Beyond those broad outlines, cancer's portrait is considerably more nuanced, depending on age, race, gender, lifestyle and a host of other factors that vary from person to person.
In its new Cancer Facts & Figures 2009, the American Cancer Society says that an estimated 650,000 deaths have been avoided over the last 15 years because of a decline in overall cancer rates. The 2009 report says that cancer death rates in 2005 compared with those in 1990 in men and in 1991 in women decreased by 19.2% and 11.4%, respectively.
Though men are more likely to be diagnosed with prostate cancer than any other type of cancer and women more likely to be diagnosed with breast cancer, neither is the leading cause of cancer death. For both men and women, the leading cancer killer is lung and bronchial cancer. There is no routine screening considered effective for detecting lung cancer.
The predominant reasons for the decline in deaths to date are increased screening (leading to earlier diagnoses of some cancers and thus a higher cure rate), improved treatments and a reduced incidence of smoking-related cancers in men, says Elizabeth Ward, vice president of surveillance and health policy for the American Cancer Society.
The survival rates have also increased. There are approximately 11 million cancer survivors in the country -- more than three times greater than in 1970, according to the National Cancer Institute. This is mainly due to improved treatments that have increased the overall five-year survival rate from 50% in the mid-1970s to 66% today, the report notes. The survival rate for children's cancers has jumped from less than 50% to 80% over the same time period.

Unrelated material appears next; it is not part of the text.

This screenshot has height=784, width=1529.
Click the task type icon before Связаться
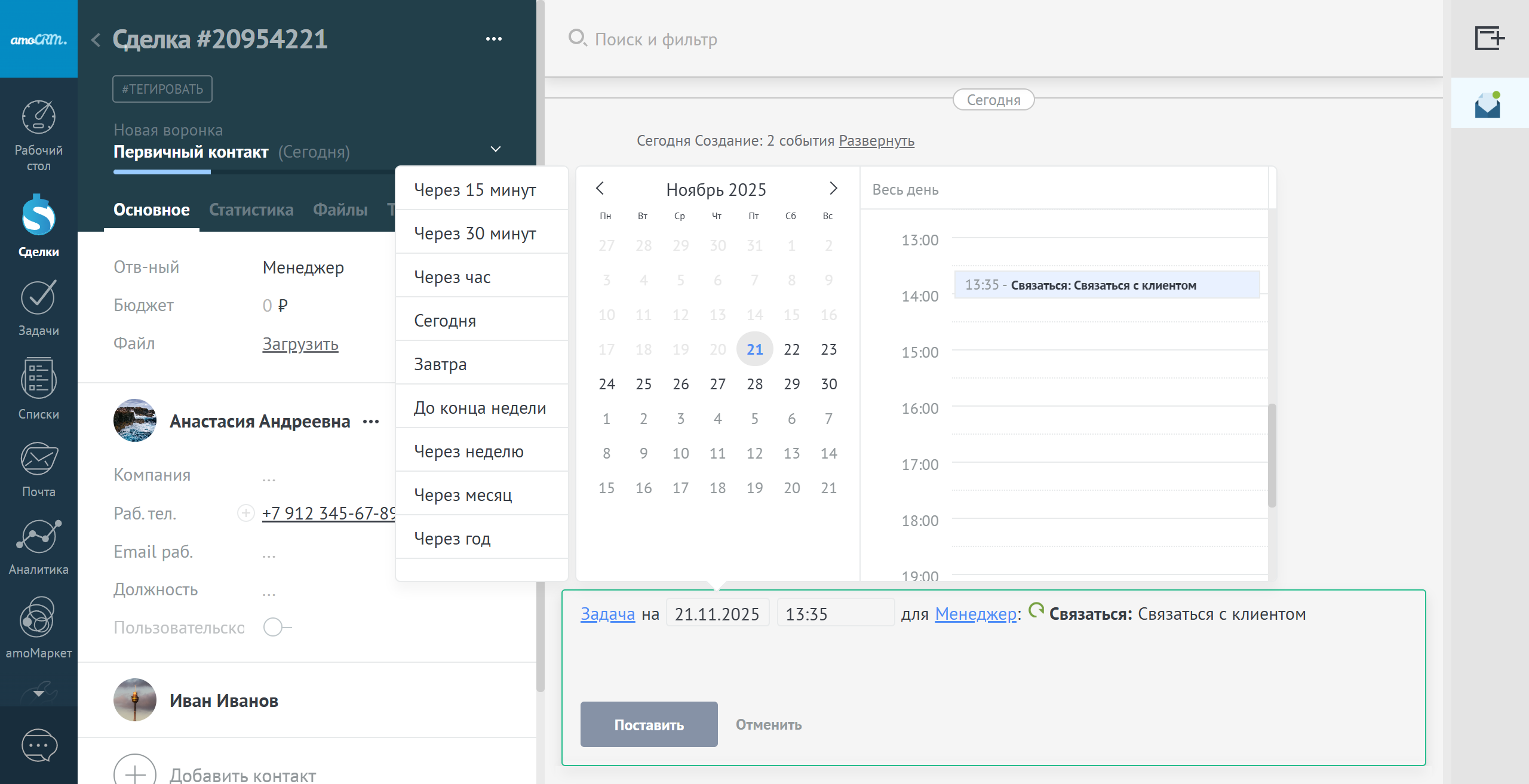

"We can continue to reduce deaths," Ward says. "We can continue to make great progress by encouraging public policy and screening. It is also important to do research because there are still some areas where we have limited tools."

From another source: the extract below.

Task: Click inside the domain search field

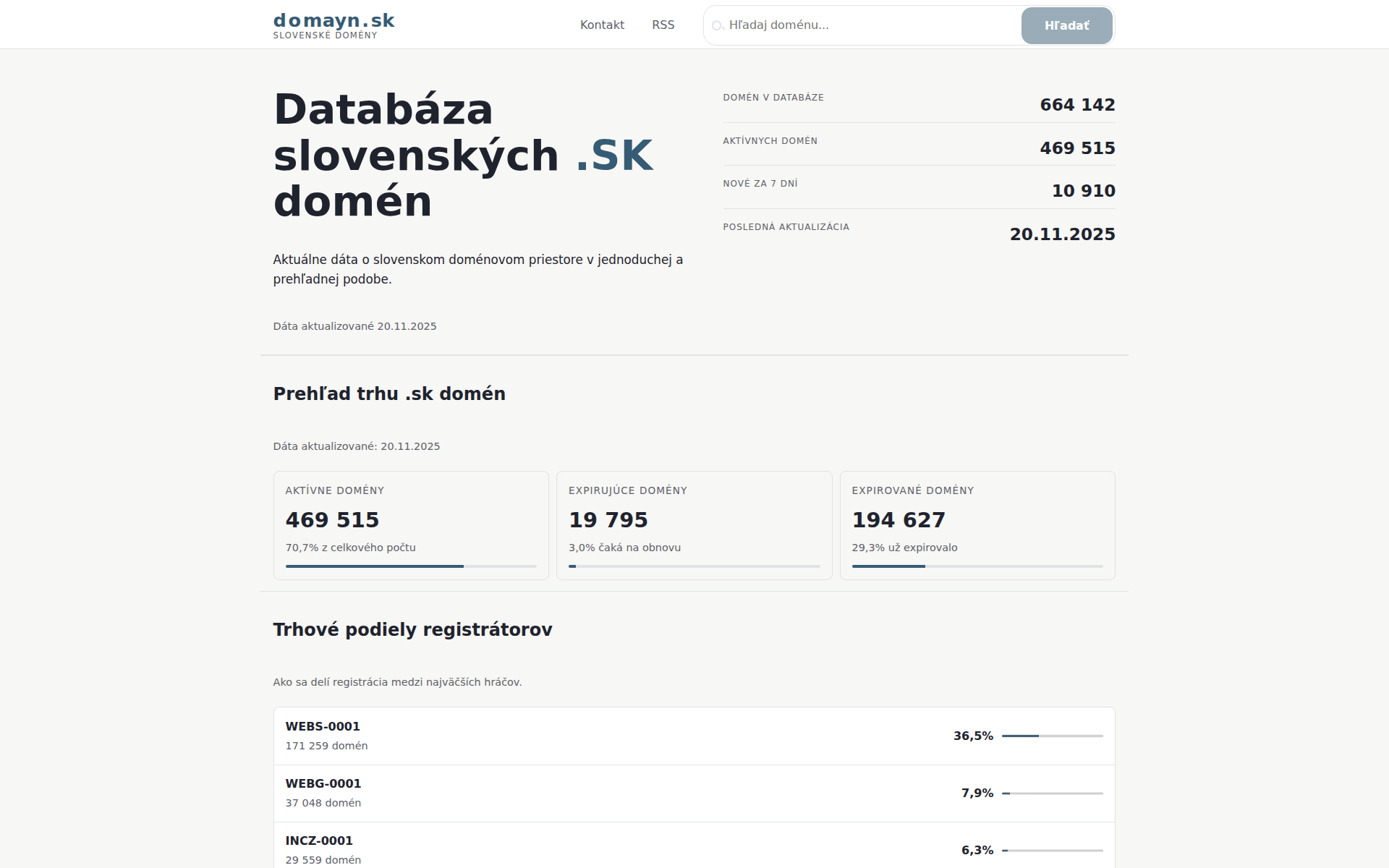Action: [x=832, y=25]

Ward says the growing number of survivors merits more focus on helping them live healthy lifestyles, manage long-term side effects of medications and avoid cancer recurrence.
Cancer Statistics 2009, released in May, is the most recent update on the state of cancer in the United States.
The report estimated that this year:
* 1,479,350 people will be diagnosed with cancer -- 766,130 men and 713,220 women, up from 745,180 and 692,000, respectively, in 2008.
* 562,340 will die of the disease -- 292,540 men, and 269,800 women, down from 294,120 and 271,530 in 2008.
* The disease, almost half of which will be lung, colon, prostate and breast cancers, will kill almost 1,500 a day.
* The most common cancer diagnoses in men will be prostate, lung and colon, with prostate accounting for one-fourth of new cases.
* The most common cancer diagnoses in women will be breast, lung and colon, with breast accounting for about 27% of new cases.
* About one-third of the expected cancer deaths will be linked to behavior-related factors such as obesity, physical inactivity and poor nutrition. There will also be more than 1 million skin cancers diagnosed, many of which are caused by indoor tanning and overexposure to the sun.
But overall, Americans are increasingly aware of the influence of lifestyle modifications such as reduced alcohol intake, healthful eating and increased exercise, says Sandhya Pruthi, the director of the Mayo Clinic's Breast Diagnostic Clinic in Rochester, Minn.
So while cancer is still the nation's second-leading killer, behind heart disease, it's not the uniform threat many Americans once thought.